Rosa would certainly have welcomed a great new 1 catalogue of some 50 banana varieties from the Solomon Islands by Gabriel Sachter-Smith, put out by ProMusa. The varieties on the cover are Broken Heart, Ruhuvia Chichi and Ba’u Lalao.
The Global Nutrition Report will have these indicators at country level. Some stuff there on fruit and vegetable consumption, but why nothing specifically on dietary diversity? Anyway, if you’d like to make suggestions, you can.
Wait, why is there nothing on alcohol consumption? And is diversity in alcohol-producing plants a good thing? I mean, nutrition-wise.
Uhm, nothing on urban agriculture either. I bet you that’s an indicator of something or other, nutrition-wise.
Maybe Amy Ickowitz of CIFOR will suggest some indicators. She has interesting data on forest cover and child nutrition.
Fonio gets the Mail treatment (but no festival). Will it ever recover? Maybe this will help. For the record, it may have been the The Guardian that started this fonio frenzy. Anyway, here are the collections, if you think you’d like to contribute to the revolution. Like by organizing a festival. But why stop at fonio…
Sometimes, however, exotic is better: like mango in Kenya. There’s plenty of mango festivals (and a new genebank too) in India, but not in Kenya, as far as I know.
BBC radio programme on the history of barbed wire. Fascinating.
Not to be outdone, DW on potato agrobiodiversity, including the CIP genebank. Wow, in Spanish too. Ah, but do any of them have high levels of B-9 vitamin? No? I know someone who can change that.
More to Peruvian cuisine than potatoes, though. I feel a festival coming on.
Food aid vs agriculture in Haiti. Nothing to celebrate there.
Someone mention hard choices? Shea harvesting in Ghana presents a conundrum too.
The reaction by the Association of International Research and Development Centers for Agriculture (AIRCA) to the communiqué put out by G20 chief agricultural scientists after their latest meeting in June in Australia brings up some good points, but also reminds me that we probably didn’t give that event the space it warranted. Just a Nibble, if memory serves.
Anyway, good to see diversity highlighted in a couple of places. 2 The participants “agreed that diverse farming systems will require a broad range of innovations and approaches,” which seems to imply that they think those diverse farming systems are a good thing, and worth striving for. And here’s another interesting excerpt from their communiqué: they
…recognised the importance of biodiversity of plants, animals and micro-organisms in an agricultural setting, and noted with interest the global and stakeholder driven DivSeek initiative. We recognised the importance of the next generation genetic resources, open access information system — that will enable the speeding up of crop improvement processes and thereby enhance resilience, food and nutritional security.

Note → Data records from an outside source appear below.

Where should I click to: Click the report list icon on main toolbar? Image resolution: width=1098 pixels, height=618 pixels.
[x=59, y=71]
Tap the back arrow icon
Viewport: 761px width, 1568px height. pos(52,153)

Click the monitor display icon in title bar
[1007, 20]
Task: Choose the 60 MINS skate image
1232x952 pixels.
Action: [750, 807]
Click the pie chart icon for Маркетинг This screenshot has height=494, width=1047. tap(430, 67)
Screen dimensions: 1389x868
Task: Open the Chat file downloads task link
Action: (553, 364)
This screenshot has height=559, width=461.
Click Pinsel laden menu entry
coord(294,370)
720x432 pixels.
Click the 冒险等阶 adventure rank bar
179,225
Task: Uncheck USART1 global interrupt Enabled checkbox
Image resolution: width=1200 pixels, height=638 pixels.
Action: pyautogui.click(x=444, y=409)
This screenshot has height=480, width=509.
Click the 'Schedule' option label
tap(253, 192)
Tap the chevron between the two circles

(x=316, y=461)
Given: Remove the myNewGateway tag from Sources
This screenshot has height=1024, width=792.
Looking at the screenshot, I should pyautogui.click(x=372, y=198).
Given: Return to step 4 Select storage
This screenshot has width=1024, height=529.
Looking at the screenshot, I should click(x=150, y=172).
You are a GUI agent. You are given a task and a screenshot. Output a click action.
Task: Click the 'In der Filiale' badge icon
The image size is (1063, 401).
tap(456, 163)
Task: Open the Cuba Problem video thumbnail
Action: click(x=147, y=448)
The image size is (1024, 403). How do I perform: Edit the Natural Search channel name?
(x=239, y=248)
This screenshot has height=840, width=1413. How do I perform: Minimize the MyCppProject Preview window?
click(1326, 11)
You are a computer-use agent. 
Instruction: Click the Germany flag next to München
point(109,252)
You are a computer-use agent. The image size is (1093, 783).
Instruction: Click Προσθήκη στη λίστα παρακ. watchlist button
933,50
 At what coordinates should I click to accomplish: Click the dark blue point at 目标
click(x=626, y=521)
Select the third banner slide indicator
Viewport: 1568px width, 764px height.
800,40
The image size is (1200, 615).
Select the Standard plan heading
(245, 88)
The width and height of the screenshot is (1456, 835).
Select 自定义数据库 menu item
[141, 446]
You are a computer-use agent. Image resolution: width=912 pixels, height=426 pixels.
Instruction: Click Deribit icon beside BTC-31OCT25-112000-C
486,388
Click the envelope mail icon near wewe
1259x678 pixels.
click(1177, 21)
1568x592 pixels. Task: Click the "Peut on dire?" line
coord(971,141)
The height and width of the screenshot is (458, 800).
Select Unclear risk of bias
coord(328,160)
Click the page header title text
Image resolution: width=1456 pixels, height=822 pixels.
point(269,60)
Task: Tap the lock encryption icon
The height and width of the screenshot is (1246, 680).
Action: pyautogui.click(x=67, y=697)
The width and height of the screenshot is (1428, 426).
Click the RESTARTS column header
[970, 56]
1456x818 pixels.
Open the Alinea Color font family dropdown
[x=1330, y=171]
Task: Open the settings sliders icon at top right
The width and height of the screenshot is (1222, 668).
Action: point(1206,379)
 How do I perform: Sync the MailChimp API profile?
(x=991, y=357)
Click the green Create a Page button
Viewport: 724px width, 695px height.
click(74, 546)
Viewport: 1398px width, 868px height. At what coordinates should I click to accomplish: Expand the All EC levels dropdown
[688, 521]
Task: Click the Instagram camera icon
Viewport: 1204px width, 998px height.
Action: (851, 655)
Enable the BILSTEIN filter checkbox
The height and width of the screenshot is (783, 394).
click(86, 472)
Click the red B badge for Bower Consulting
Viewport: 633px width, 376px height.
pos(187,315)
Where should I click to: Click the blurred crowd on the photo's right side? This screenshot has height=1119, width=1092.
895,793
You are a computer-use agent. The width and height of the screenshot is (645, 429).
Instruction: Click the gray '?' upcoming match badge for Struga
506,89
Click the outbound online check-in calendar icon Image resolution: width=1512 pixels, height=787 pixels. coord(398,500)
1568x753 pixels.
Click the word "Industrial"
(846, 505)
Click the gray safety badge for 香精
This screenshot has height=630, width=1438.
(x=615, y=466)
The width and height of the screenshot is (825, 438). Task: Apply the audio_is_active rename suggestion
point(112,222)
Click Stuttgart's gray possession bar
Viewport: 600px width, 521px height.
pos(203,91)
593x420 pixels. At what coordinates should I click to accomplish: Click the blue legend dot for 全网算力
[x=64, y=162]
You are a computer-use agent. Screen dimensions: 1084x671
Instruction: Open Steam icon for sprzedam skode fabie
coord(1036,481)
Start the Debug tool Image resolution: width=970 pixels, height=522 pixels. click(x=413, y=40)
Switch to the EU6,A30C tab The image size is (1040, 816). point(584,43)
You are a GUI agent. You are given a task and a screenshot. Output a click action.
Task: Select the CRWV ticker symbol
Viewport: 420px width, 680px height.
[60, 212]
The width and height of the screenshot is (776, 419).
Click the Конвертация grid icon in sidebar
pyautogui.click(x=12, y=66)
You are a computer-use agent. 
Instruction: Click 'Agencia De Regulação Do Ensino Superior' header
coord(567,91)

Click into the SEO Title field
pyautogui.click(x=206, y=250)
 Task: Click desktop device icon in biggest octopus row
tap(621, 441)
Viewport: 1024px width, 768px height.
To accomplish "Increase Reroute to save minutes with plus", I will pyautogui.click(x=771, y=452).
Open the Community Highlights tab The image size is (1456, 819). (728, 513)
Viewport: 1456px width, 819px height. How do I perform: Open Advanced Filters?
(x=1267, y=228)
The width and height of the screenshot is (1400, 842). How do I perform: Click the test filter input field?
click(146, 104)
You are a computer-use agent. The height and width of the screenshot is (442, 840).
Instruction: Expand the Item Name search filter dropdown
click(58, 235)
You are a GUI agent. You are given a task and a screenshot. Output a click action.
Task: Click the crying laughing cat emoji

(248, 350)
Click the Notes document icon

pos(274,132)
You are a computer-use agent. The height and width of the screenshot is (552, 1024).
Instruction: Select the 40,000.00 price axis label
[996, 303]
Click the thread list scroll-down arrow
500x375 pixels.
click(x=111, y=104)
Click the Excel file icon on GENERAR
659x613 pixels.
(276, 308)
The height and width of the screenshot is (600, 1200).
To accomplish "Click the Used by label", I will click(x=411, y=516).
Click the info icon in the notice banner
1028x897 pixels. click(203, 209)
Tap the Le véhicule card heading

Nice enough, but am I the only one to find that comma after “genetic resources” problematic. I think they meant “next generation, open access information system on genetic resources” there. Who says punctuation is not important.
Susan McCouch, who’s been involved in DivSeek, was on youtube recently, by the way. She doesn’t mention DivSeek directly, but her talk does suggest why something like it is needed.
Genesys is trialling an improved data filtering mechanism. Say you want to find Aegilops tauschii from Armenia with frost tolerance. Go to Browse and play around with the Filter button. If you have trouble, see if this little video helps you figure it out. The answer, by the way, is that there are 14 accessions that satisfy those requirements, all at ICARDA. Here’s where they are:
Did you get the same answer? Any suggestions for improvements?